Jouets pour les enfants, camps de vacances, financements, matériels de soins, prévention, l’ASBL Pinocchio intervient sur les tous les terrains. Familles et enfants sont ravis, c’est le cas de Soukhaina, 17 ans et demi, brûlée aux mains et au visage à deux ans.


A quel âge avez-vous été brûlée et quelles ont été les circonstances de vos brûlures ?

"Une bombonne de gaz a explosé dans la cuisine. Vu qu’une plaque chauffait, ça s’est très vite embrasé et toute la maison a flambé. On était cinq, mes parents et mes frères. Nous avons tous été brûlés et mon frère a également participé aux camps Pinocchio avec moi."


Comment s’est passé le processus du moment où vous avez été pris en charge à l’hôpital jusqu’à la rémission ?

"J’habitais au Maroc à l’époque, on m’a directement pris en charge dans un hôpital sur place mais les soins n’étaient pas assez développés car le pays n’a pas beaucoup de moyens financiers. Si j’étais restée, je serais sans doute morte car mes brûlures étaient mal traitées. Avec une amie, mes parents ont contacté le droit des enfants, ils ont des relations et ils ont pu nous rapatrier en Belgique. Mes soins y ont commencé à l’âge de 4 ou 5 ans. Les médecins belges nous ont dit que la cicatrisation n’était pas bonne, les doigts du milieu se collaient. Je ne me souviens pas très bien mais j’ai des images de moi dans l’ambulance quand j’étais toute petite, ça marque ce genre de chose même quand on est encore un bébé.
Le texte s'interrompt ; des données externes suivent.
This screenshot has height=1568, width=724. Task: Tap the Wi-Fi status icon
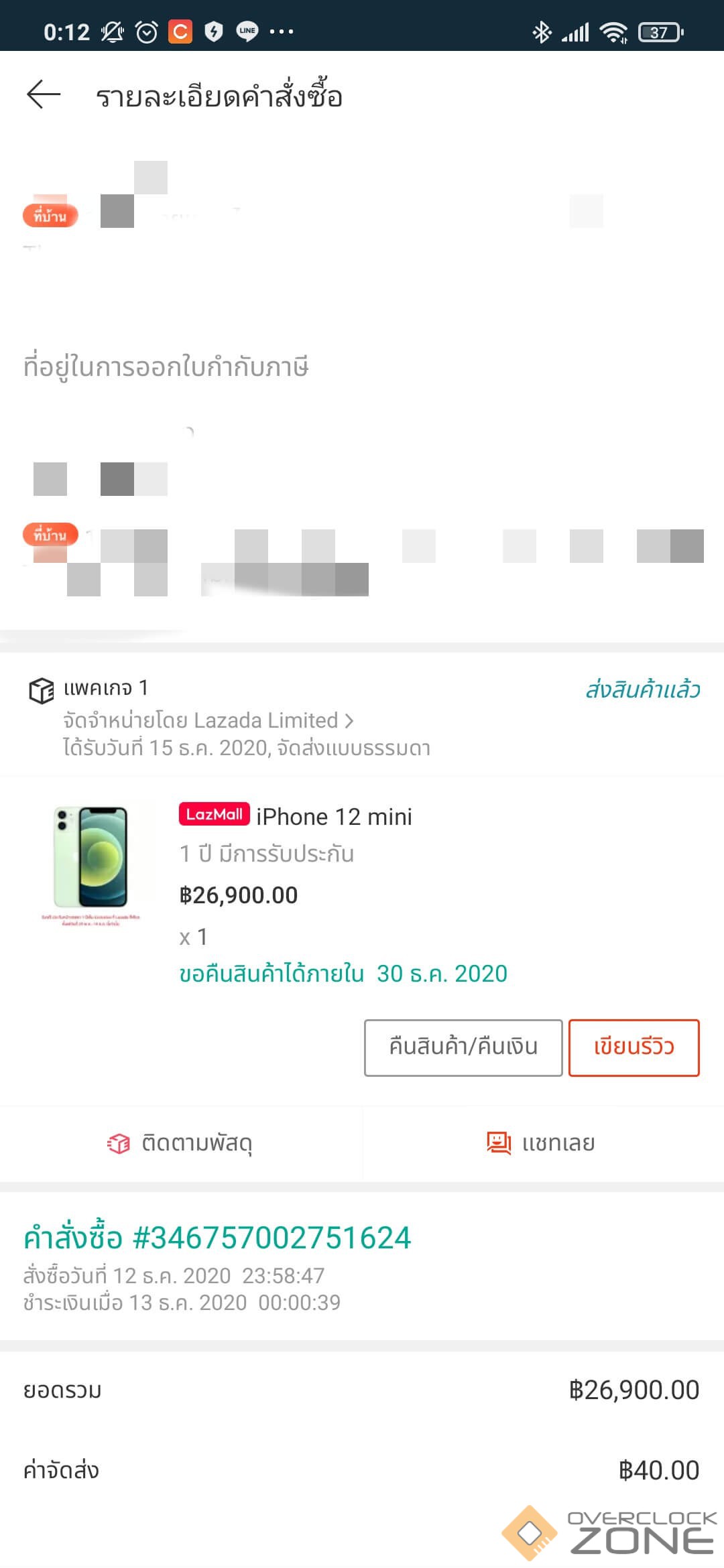tap(613, 31)
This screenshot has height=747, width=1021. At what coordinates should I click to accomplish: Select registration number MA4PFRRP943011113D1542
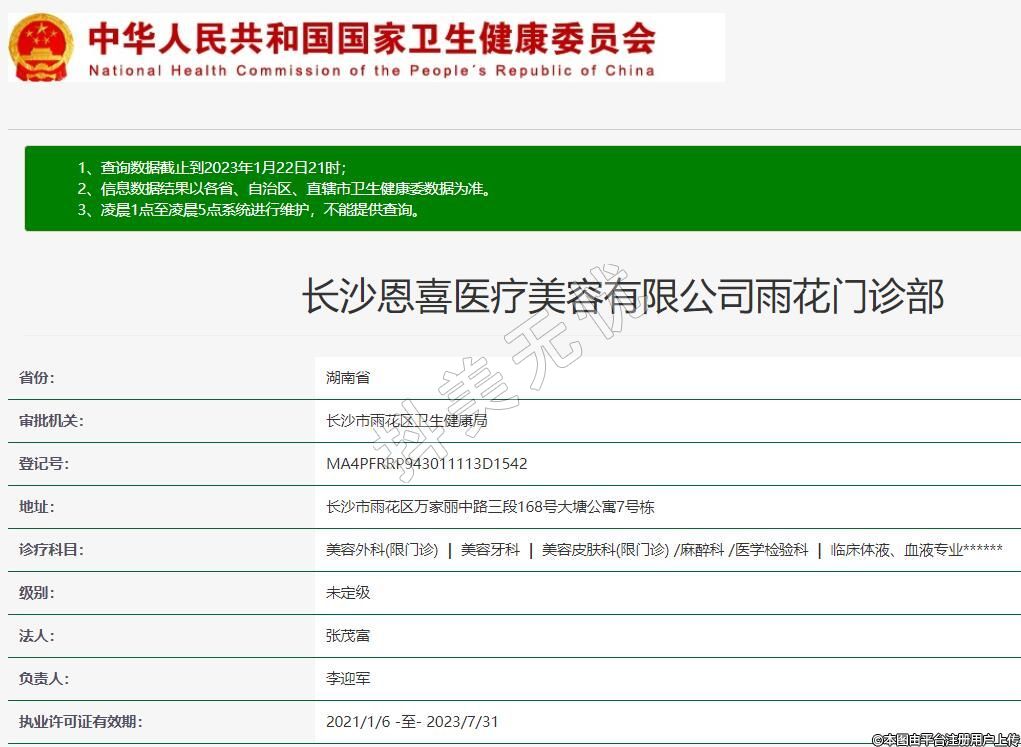coord(426,464)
J’ai passé beaucoup de temps à l’hôpital militaire. Le regard des autres a parfois pesé, quand je quittais le milieu que je connaissais ça devenait compliqué. Tout le monde me connaissait à l’école par exemple donc ça allait, mais quand j’étais dans un lieu inconnu, les gens se tournait sans gêne. C’était moins difficile à l’adolescence car les autres adolescents grandissent, ils sont plus éduqués, ils savent comment se comporter. Après ça reste un âge difficile pour tout le monde, on est mal dans sa peau, c’est toujours très dur de voir ses cicatrices, il y a peut-être moyen de réparer ça avec des chirurgies esthétiques. Je compte faire médecine et je sais que c’est très difficile de récupérer son physique originel. Mais à l’heure d’aujourd’hui, un chirurgien me dira que j’ai un beau résultat. Aujourd’hui, j’ai des soucis de pigmentation et une différence de teinte entre ma peau et la greffe, mais le maquillage ça aide !" (rire)


Vous continuez toujours d’aller aux camps de vacances, après toutes ces années ?

"Pinocchio, c’est comme ma deuxième famille depuis que je suis en primaire. Il n’y a pas de critiques, de regards, on est entre nous. En grandissant, j’ai continué à aimer l’ambiance. J’ai beaucoup d’amis, et je les revois en dehors de Pinocchio. Chaque année je sais que je vais passer un super moment. On fait beaucoup d’activités et c’est ça qui fait la différence avec un camp classique. On a été campé près de Liège, dans les Ardennes, du côté de Verbier, on bouge beaucoup."